[Excerpt to read]:
********

Monday, September 8, 2014

Your Own Beauty

As my dental bills loom over what might have been in my bank account, I think about how my definition of beauty and style has evolved. I have become more willing to recognize that I do care about how I look because I am proud of the attributes I have. I like dressing to impress myself. 

With that, I am more willing to invest into that look nowadays. My dental work, while much was medical (root canals and cavities), a large portion of that work was bridging over gaps left by four baby teeth with no permanent teeth to back them up. I was getting by - eating steak, popcorn, and everything else. But at the end of my treatment, the dentist said to me, "Now your eating is much more comfortable and easy." I must also say, my bottom row of teeth has never looked prettier. 

That is valuable to me, and that is something I have realized living in South Korea - that caring about how I look and taking time to take care of that look can be healthy. Beyond physical fitness and a diet that celebrates vegetables, Koreans take care of their bodies, their skin in particular. Sun umbrellas, sun screen, giant visors, and driving sleeves (light-weight fabric tubes one wears on the forearms) because the sun is a death ray trying to kill us all. They fuss and primp and protect their skin. And their skin is gorgeous. 

It's true that the flip side of the Korean beauty practice coin is extreme, in popular opinion and my opinion. Plastic surgery to get the right jawline, to get the right face shape, to have bigger eyes with a separated eye lid -- it's crazy but not only do I get it (I lusted after Lyndsay Lierman's ski jump nose for years), I appreciate the candidness. Plastic surgery is advertised and sold like make-up in a beauty shop. It's not a scandal, it's probably reasonably priced in Korea, and like plastic surgery everywhere, it's pretty obvious when someone has had work done. 

I don't want to talk about the good and evil of plastic surgery, but I do find that idea of openly achievable beauty something different from what I grew up understanding beauty to be. All those heard compliments about a good bone structure or good genes or a desirable combination of nationalities - well, fuck. How am I supposed achieve that? My weight is in my control, and for twisted reasons of the mind, I always expected any half-hearted, healthy eating scheme to end with me looking like someone else with "good bone structure."

********

[Supplied information]:

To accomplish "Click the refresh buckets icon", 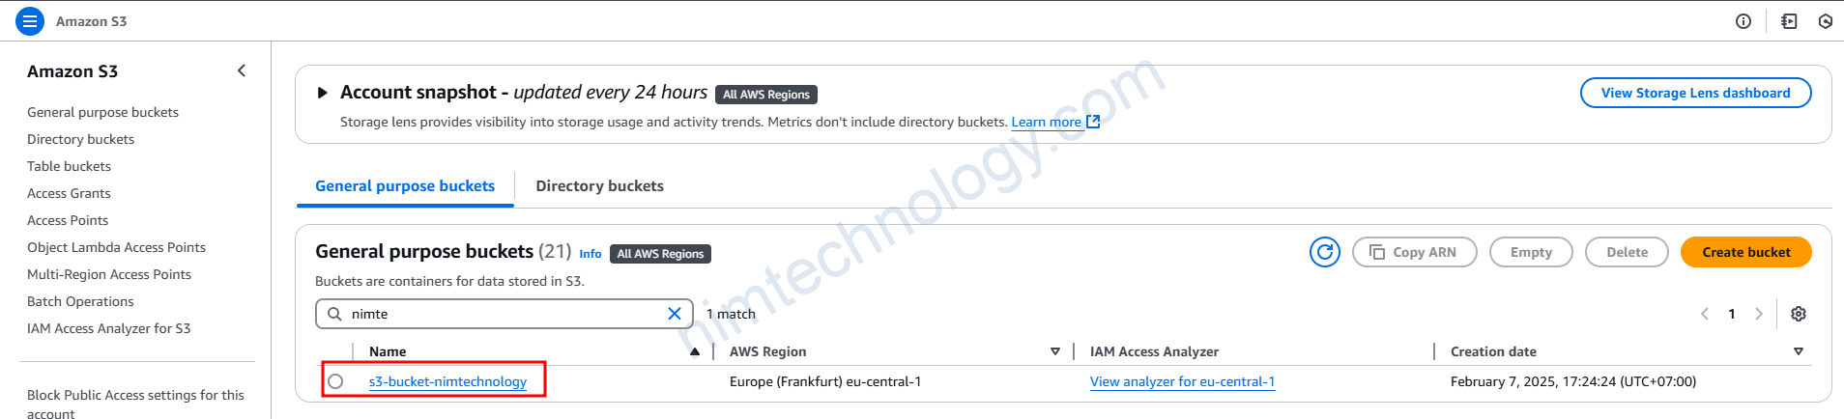I will (x=1324, y=253).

********

[Work instructions]:
- a) In the post on beauty, what are driving sleeves?
- b) Pull the passage from "As my dental" to "to impress myself." out of the post on beauty, word for word.

[Task responses]:
- a) Light-weight fabric tubes worn on the forearms.

- b)
As my dental bills loom over what might have been in my bank account, I think about how my definition of beauty and style has evolved. I have become more willing to recognize that I do care about how I look because I am proud of the attributes I have. I like dressing to impress myself.